I feel like one of those callers on radio shows “Long-time listener, first time caller” :-)

Just a few thoughts on education in America today:

1) The public school system is incredibly unlikely to ever disappear. It will change over the longterm because there are clearly plenty of public schools that are lousy. We live in DC, are expecting our first child in the fall and there is no way that we would ever send our kids to public school here. We would either have to move or send our kids to private school (which can cost as much as college, on top of the $10K a year we pay in property taxes). On the flip-side, Montgomery County in MD and Arlington, Alexandria and Fairfax counties in VA have some very good schools, including a couple, Thomas Jefferson and Behtesda-Chevy Chase that are as good as any private school in the area.

2) Vouchers haven’t gotten much traction around here- good schools raise property values in their respective communties. People in those communities aren’t too eager to let people from other areas enroll their kids in “their” schools. Vouchers may be attractive for younger couples just starting out who can’t afford homes in the best school districts, but they hold little benefit to those who have bought into the good school districts.

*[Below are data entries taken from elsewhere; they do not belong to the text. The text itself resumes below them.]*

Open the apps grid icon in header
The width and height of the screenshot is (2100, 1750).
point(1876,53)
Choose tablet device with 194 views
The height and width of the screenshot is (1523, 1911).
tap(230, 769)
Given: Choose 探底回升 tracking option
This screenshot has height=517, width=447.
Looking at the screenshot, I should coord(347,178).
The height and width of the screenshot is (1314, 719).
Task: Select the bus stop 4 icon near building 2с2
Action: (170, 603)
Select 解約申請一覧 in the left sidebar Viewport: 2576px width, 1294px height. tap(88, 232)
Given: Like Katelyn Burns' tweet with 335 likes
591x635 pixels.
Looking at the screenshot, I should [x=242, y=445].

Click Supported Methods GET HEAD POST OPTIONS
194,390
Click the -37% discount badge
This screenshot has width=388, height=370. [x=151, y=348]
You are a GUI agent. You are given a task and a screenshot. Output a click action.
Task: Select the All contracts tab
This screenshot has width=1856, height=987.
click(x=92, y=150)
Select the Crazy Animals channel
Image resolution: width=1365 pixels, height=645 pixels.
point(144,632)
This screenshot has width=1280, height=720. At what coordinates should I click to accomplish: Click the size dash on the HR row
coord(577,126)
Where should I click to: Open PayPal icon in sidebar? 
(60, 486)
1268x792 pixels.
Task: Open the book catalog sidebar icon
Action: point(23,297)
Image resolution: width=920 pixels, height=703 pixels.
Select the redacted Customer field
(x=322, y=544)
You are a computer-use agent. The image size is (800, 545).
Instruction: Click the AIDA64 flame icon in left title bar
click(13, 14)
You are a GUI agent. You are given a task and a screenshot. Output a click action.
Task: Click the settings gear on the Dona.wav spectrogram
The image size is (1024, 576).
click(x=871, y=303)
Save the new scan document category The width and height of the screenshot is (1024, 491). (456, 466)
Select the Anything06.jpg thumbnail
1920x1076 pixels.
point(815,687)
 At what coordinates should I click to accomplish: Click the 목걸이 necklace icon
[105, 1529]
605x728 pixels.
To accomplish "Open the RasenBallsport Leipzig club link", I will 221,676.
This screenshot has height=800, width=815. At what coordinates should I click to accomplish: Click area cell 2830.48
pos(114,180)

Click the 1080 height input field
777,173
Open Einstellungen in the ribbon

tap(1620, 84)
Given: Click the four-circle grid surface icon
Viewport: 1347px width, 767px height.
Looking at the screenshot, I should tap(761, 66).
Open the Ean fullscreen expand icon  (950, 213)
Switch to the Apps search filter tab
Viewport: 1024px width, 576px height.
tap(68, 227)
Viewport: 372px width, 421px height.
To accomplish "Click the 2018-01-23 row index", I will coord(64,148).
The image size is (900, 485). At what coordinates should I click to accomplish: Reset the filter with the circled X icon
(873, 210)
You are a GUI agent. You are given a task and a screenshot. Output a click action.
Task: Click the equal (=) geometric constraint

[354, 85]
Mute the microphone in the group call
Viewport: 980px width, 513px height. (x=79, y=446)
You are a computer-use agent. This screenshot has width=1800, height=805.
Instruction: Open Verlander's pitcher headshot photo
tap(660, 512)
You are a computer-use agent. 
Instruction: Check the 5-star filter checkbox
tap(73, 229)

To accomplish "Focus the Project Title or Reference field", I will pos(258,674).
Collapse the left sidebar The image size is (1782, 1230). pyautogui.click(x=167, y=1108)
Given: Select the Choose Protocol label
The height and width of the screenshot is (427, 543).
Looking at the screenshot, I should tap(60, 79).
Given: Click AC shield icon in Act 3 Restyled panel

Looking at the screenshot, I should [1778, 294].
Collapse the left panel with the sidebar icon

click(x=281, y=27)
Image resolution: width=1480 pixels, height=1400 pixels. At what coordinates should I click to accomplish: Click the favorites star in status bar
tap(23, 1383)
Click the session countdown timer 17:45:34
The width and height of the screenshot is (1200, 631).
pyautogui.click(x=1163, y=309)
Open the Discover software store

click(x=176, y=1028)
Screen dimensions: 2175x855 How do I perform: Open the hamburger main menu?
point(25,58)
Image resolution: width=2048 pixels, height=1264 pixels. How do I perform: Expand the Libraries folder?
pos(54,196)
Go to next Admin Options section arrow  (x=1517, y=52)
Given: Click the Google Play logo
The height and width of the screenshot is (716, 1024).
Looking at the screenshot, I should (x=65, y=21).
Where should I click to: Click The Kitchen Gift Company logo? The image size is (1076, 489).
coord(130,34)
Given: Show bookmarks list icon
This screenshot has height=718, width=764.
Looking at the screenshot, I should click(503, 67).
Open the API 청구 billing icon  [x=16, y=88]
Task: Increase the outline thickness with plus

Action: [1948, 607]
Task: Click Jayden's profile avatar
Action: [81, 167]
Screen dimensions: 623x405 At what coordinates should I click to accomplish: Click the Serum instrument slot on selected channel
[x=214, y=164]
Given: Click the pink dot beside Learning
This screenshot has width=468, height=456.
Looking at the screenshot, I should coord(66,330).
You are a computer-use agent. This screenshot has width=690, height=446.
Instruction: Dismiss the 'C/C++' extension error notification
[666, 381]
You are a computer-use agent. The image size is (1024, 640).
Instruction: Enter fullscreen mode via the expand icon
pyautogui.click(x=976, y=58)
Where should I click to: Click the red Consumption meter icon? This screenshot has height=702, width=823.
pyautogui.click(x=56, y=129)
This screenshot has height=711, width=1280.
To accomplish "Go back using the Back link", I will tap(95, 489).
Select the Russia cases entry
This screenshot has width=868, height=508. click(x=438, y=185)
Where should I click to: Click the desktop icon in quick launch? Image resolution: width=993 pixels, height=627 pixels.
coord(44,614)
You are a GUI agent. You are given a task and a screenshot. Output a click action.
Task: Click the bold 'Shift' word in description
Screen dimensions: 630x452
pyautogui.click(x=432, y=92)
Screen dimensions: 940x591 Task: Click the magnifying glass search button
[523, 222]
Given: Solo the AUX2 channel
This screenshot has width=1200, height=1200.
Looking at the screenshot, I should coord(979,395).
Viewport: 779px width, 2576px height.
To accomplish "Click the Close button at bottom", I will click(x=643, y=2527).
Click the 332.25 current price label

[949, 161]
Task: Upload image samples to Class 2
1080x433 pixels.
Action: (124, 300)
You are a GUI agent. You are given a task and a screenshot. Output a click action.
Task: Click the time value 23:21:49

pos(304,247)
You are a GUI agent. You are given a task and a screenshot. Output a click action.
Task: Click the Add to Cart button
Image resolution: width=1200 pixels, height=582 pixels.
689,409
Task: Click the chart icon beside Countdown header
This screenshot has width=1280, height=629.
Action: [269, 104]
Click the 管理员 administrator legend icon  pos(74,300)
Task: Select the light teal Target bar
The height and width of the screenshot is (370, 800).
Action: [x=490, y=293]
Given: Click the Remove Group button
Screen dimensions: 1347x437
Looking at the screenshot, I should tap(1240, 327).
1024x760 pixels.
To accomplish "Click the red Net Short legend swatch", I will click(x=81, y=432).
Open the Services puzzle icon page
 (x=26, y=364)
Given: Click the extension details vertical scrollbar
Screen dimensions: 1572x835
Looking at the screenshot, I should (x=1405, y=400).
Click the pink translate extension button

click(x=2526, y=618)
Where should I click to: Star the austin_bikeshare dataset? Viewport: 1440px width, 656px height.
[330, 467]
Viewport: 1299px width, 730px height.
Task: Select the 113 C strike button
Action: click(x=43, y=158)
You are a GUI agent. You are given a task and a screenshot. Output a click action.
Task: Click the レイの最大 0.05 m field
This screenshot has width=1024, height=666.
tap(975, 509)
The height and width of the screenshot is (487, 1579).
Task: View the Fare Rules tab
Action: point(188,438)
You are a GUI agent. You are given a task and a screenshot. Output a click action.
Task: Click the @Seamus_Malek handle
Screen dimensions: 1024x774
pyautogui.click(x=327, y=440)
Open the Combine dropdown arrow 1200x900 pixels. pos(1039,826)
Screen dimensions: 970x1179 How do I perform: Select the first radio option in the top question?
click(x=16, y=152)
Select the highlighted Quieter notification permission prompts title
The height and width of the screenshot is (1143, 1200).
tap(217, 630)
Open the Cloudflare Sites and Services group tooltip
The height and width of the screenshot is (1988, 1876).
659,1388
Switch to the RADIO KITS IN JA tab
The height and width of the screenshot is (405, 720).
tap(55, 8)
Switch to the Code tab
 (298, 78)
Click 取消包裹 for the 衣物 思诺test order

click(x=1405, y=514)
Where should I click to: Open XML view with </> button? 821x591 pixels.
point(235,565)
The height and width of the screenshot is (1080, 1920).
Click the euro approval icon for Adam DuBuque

3) I’m a product of a public/private school in Canada, but I did spend one year at a very good public school in suburban Michigan. My wife attended public schools in suburban DC and got a very good education. I am the first to admit that some public schools are a disaster, especially in inner-city areas, and should be re-vamped from the ground up. But there are also plenty of very good public schools. The majority probably fall somewhere in the middle, which is to be expected of any large undertaking. Completely dissolving the public school system is attractive to only a few Americans, and would be like throwing the baby out with the bath-water.